Two previous studies also compared between these oral MS drugs [16, 17]. Ontaneda et al., analysed patients from a commercial claims database, switching from platform disease-modifying therapies (DMTs) to DMF, FTY and TERI and staying on treatment for at least 3 months. Comparable post-index ARR were observed between DMF and FTY, but were significantly lower with DMF versus TERI [16]. In contrast, Kalincik et al. [17] showed a lower ARR on FTY compared with DMF and TERI analysing 614 (TERI), 782 (DMF) or 2332 (FTY) patients from the global MSBase cohort, staying at least 3 months on treatment. No differences in disability accumulation or improvement were found between these therapies.

In contrast to the aforementioned study, our whole study population had to be on treatment for at least 24 months, leading to an overall lower ARR rate and possibly resulting in more robust and comparable data. In addition, we used the method of IPW instead of propensity score matching.

The hazard ratio for treatment interruption comparing TERI versus DMF and FTY was significantly higher.

The main reason for interrupting FTY and DMF were adverse events and patients’ wishes, but for TERI, clearly disease progression, resulted in a higher switching rate in the TERI cohort as compared to FTY- and DMF-treated patients.

These results are in contrast to Vollmer et al. [10], who found a lower discontinuation rate for FTY (34.3%) versus DMF (47.1%), driven by adverse events. Hersh et al. [12] also reported a higher likelihood of early discontinuation of DMF (41.3% versus 35.6%), mostly again due to adverse events.
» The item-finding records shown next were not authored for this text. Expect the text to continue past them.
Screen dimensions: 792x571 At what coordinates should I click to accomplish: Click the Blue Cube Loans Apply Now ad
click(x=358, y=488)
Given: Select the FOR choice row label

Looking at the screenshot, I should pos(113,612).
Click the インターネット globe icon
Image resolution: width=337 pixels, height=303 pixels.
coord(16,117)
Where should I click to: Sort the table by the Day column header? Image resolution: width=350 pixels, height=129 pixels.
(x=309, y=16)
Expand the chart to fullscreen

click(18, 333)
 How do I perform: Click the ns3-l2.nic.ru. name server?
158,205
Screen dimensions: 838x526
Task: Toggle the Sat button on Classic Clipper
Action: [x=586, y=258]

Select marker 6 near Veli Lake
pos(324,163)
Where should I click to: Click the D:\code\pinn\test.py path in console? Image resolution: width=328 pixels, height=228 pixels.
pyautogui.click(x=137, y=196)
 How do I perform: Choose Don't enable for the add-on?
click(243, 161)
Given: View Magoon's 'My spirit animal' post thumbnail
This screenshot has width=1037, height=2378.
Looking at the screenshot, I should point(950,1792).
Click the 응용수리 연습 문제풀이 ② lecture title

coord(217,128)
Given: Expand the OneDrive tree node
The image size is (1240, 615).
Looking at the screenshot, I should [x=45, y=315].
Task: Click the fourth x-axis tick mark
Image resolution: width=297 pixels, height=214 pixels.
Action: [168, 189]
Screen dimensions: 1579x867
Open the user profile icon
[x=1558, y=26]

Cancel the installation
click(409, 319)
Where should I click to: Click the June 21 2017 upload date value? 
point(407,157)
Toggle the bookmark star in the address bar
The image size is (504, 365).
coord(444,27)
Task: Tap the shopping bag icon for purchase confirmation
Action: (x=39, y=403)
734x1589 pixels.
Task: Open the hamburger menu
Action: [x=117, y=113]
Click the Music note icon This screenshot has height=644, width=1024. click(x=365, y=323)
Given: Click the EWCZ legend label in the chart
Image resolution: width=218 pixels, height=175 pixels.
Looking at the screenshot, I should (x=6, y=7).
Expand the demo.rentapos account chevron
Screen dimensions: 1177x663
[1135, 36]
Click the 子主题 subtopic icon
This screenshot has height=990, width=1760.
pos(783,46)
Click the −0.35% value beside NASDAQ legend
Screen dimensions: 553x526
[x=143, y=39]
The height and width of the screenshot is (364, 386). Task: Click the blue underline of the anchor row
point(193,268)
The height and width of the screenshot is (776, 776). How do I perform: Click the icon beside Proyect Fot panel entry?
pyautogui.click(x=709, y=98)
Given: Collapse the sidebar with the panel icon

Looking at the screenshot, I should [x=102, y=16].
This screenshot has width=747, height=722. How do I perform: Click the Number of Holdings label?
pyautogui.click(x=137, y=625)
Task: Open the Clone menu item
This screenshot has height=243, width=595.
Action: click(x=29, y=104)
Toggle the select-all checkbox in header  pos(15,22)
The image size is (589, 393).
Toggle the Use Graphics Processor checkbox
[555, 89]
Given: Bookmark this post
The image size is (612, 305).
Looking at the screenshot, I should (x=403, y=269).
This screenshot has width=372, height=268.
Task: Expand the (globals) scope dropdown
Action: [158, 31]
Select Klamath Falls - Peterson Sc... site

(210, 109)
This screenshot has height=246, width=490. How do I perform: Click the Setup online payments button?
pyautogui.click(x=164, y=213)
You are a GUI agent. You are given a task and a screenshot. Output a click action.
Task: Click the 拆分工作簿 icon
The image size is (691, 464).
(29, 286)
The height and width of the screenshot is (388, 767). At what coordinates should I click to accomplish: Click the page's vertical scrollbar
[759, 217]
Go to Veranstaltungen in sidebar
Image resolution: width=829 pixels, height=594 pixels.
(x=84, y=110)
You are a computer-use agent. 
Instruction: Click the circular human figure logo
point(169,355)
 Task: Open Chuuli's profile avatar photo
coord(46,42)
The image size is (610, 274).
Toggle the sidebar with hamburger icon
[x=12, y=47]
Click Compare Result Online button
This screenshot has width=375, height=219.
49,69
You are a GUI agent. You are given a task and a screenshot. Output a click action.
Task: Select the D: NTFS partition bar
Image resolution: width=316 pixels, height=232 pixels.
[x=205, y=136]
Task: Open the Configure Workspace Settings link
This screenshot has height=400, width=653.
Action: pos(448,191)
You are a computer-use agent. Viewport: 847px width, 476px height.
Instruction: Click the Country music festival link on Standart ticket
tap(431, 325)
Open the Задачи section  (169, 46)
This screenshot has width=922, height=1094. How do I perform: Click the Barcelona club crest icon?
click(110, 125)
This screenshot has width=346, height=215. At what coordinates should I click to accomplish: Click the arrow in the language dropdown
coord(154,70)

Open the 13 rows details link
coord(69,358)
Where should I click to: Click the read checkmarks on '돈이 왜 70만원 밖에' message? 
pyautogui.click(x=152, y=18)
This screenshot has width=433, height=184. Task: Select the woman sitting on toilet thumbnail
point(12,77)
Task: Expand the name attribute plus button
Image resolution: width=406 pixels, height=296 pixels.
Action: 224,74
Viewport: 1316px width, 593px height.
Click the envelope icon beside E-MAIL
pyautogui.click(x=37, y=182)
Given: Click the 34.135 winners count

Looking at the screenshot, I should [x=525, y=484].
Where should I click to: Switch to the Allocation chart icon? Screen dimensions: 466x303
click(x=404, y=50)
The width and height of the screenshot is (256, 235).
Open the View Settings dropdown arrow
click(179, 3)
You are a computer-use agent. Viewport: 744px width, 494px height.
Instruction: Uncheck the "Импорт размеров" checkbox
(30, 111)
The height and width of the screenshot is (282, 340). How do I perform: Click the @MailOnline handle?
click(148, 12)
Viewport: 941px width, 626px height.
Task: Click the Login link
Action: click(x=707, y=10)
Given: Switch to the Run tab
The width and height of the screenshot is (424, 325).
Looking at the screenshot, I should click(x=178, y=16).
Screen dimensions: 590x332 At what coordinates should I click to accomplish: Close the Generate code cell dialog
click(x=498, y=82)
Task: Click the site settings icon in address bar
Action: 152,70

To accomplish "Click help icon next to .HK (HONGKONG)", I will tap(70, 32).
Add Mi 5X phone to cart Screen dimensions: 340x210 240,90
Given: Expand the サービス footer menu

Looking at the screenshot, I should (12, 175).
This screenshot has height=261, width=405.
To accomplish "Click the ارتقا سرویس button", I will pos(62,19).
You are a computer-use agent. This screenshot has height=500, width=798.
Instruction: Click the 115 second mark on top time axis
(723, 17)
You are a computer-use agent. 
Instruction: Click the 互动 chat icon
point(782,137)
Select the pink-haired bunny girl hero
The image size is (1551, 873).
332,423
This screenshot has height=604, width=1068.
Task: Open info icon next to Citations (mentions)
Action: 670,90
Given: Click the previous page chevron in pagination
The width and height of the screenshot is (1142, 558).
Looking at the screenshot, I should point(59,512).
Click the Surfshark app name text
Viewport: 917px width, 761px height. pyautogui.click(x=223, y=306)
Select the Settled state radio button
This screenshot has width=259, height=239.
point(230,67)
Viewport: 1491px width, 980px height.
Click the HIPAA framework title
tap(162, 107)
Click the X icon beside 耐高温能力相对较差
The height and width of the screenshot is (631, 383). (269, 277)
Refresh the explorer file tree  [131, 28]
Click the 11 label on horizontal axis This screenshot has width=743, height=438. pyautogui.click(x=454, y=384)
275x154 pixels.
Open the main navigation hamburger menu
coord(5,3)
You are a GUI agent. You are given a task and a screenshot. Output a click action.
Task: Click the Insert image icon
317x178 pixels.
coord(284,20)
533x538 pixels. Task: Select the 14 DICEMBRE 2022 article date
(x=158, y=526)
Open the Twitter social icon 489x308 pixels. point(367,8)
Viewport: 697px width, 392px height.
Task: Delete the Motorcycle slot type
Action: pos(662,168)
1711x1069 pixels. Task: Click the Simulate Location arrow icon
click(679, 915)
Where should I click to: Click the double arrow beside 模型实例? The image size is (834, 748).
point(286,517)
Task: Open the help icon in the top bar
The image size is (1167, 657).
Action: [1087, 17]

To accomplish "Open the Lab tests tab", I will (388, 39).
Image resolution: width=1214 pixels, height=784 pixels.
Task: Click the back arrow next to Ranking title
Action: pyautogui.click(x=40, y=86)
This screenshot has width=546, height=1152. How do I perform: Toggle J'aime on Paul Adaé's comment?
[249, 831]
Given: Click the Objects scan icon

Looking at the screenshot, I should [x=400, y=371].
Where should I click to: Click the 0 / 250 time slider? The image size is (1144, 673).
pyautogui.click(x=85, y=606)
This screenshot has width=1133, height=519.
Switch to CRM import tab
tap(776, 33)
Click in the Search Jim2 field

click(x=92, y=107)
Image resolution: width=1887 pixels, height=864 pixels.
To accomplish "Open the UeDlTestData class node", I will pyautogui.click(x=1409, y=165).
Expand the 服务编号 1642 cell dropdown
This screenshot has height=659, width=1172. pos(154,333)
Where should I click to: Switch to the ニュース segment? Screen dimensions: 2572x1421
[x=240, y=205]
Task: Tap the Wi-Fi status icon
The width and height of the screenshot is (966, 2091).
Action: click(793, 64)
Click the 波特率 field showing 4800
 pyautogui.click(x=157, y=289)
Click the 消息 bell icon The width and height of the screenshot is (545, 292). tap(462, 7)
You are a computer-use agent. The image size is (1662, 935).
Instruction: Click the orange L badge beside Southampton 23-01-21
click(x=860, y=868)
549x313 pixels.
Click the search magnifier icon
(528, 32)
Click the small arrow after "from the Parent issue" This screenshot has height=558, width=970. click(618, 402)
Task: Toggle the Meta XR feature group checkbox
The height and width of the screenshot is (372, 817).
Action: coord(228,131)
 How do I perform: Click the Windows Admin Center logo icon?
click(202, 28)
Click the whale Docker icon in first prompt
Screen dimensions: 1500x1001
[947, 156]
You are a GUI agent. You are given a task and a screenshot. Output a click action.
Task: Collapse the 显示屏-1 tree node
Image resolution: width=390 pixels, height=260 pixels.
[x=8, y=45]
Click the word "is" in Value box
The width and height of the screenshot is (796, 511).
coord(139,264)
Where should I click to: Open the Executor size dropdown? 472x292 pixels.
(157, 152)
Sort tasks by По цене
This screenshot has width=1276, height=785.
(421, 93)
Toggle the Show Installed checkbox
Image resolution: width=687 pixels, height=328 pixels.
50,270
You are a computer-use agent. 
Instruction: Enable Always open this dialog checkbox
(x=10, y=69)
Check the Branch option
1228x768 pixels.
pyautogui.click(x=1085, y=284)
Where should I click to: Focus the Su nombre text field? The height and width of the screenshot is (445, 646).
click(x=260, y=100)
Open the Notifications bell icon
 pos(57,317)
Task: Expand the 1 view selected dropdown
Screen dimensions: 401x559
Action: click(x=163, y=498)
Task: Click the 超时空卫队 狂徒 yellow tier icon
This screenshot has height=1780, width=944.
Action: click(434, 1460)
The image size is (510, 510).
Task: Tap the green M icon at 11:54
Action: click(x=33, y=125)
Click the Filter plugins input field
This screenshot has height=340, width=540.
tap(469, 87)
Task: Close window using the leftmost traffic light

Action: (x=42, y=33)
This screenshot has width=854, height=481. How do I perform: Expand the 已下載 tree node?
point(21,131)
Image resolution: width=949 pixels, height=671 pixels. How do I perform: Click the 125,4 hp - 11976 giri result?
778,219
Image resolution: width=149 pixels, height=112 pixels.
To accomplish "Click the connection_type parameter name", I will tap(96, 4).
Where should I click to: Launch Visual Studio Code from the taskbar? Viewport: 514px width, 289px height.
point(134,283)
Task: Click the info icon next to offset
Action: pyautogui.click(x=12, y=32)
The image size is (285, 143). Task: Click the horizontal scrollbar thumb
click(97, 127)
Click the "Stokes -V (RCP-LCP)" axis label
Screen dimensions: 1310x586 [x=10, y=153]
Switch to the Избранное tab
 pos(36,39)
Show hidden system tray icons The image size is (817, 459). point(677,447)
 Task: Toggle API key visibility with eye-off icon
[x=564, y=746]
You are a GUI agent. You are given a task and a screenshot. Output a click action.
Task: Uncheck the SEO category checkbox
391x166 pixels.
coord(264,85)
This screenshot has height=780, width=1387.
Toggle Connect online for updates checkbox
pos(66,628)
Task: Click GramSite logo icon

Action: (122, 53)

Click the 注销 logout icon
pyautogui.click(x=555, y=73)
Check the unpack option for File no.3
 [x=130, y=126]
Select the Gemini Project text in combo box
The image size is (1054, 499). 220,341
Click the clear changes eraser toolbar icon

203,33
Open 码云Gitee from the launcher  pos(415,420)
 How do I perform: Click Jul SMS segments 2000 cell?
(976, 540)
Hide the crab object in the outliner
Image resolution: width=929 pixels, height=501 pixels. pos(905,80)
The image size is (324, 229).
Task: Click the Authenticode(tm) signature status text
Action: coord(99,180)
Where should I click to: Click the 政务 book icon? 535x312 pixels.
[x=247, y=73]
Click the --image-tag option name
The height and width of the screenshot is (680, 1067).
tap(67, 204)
Kalincik et al. [17] observed lower discontinuation rates (24% with DMF and TERI and 10% with FTY), and lack of efficacy was relatively more commonly reported in TERI and DMF patients in comparison with FTY.

Immortal time bias is a problem in studies comparing a treatment group with a minimum survival time as qualification condition to a control group without this limit. In our study, this qualification condition was given for all groups. In advance, we compared the interrupt frequency between the treatment groups and observed comparable interrupt rates in the first 24 months for the observed reasons switch, pause and stop. Also the time until these events were comparable. Differences in ARR were only observed in single highly active patients in the early phase of the disease. Analyzing ARR in an observation period without a time limit results were similar, no significant differences were observed. In this evaluation, FTY showed the lowest ARR, followed by DMF and TERI. The reason for the lower ARR in the FTY cohort was based on the fact that FTY patients had longer observation periods than the DMF and TERI groups resulting in fewer relapses in the later phase of the disease. Finally we tried to avoid immortal time bias analyzing EDSS progression/regression confirmed at 3 and 6 months, which would be induced allowing short observation periods.

In summary, we believe the minimum qualification time should not produce a relevant bias for the comparison between the three treatment groups.

The strengths of our study are that this work represents data from a nationwide observational study, comprising patients in Austria who have been treated with FTY, DMF and TERI since 2014. The AMSTR is a secure web-based platform, which enables treating neurologists in all Austrian MS centres to immediately perform online documentation during patient visits. To ensure high documentation and data quality in terms of completeness and plausibility, the AMSTR is monitored by an external and independent clinical research organization. This real world data shows a low ARR, progression rate and discontinuation rate for all three oral drugs reflecting high quality maintenance of MS patients in Austria.

As an important limitation of our study, MRI data were only available at baseline before starting treatment with FTY, DMF and TERI and were included as an independent variable for propensity scoring and in the respective outcome models.

In conclusion, we found no difference analysing ARR and probability for experiencing a relapse between the three oral treatment regimen, but there were significant differences regarding (1) EDSS impairment, higher rates of treatment interruption and reduced sustained EDSS regression for 12 and 24 weeks comparing TERI with DMF and (2) reduced sustained EDSS progression for 12 weeks concerning DMF versus FTY.